Pure enzyme cocktails tailored for the saccharification of sugarcane bagasse pretreated by using different methods.
Kim, I. J., Lee, H. J. & Kim, K. H. (2017). Process Biochemistry, In press.
The compositions and physical properties of pretreated lignocellulose vary depending on pretreatment methods; therefore, enzyme cocktails specific to pretreatments are desired for efficient saccharification of lignocellulose.

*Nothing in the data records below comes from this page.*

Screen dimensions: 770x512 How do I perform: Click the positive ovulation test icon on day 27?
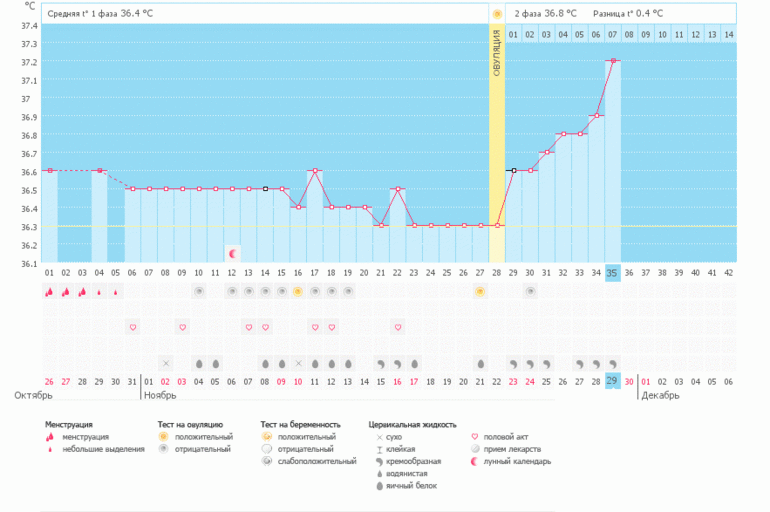[480, 291]

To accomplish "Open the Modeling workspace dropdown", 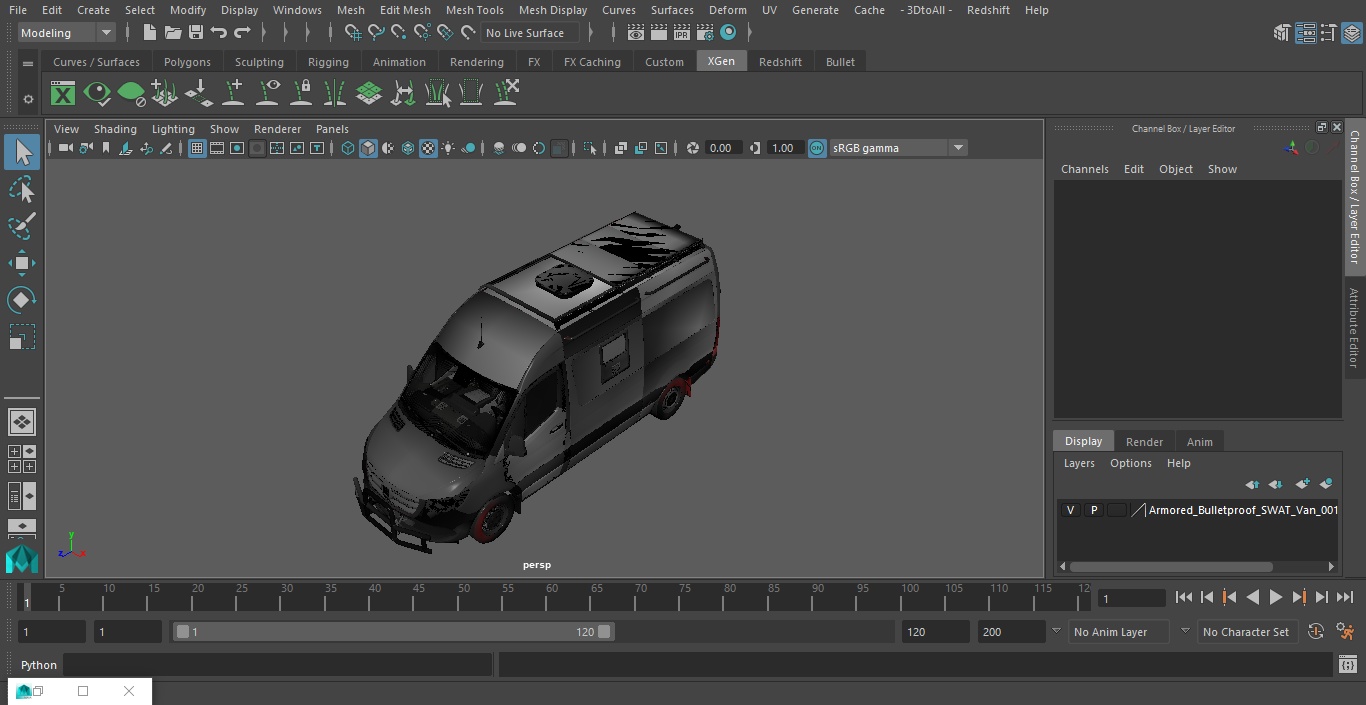I will (x=67, y=33).
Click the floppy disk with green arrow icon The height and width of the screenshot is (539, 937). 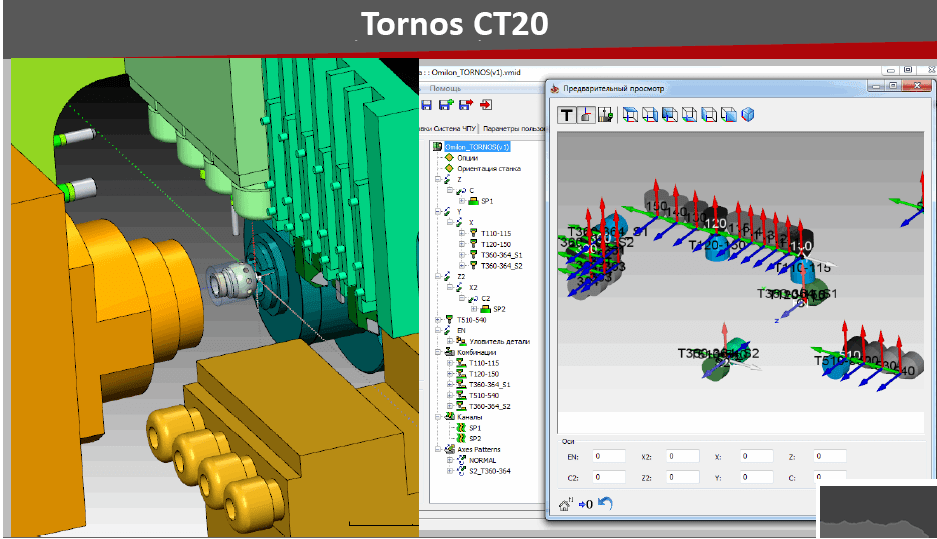point(447,104)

Here, enzyme cocktails consisting of three pure lignocellulolytic enzymes endoglucanase (EG), cellobiohydrolase (CBH) and endoxylanase (XN) with a fixed amount of β-glucosidase were tailored for acid- and alkali-pretreated sugarcane bagasse (ACID and ALKALI, respectively). Based on a mixture design, the optimal mass ratios of EG, CBH, and XN were determined to be 61.25:38.73:0.02 and 53.99:34.60:11.41 for ACID and ALKALI, respectively. The optimized enzyme cocktail yielded a higher or comparable amount of reducing sugars from the hydrolysis of ACID and ALKALI when compared to that obtained using commercial cellulase mixtures. Using the commercial and easily available pure enzymes, this simple method for the in-house preparation of an enzyme cocktail specific to pretreated lignocellulose consisting of only four enzymes with a high level of hydrolysis will be helpful for achieving enzymatic saccharification in the lignocellulose-based biorefinery.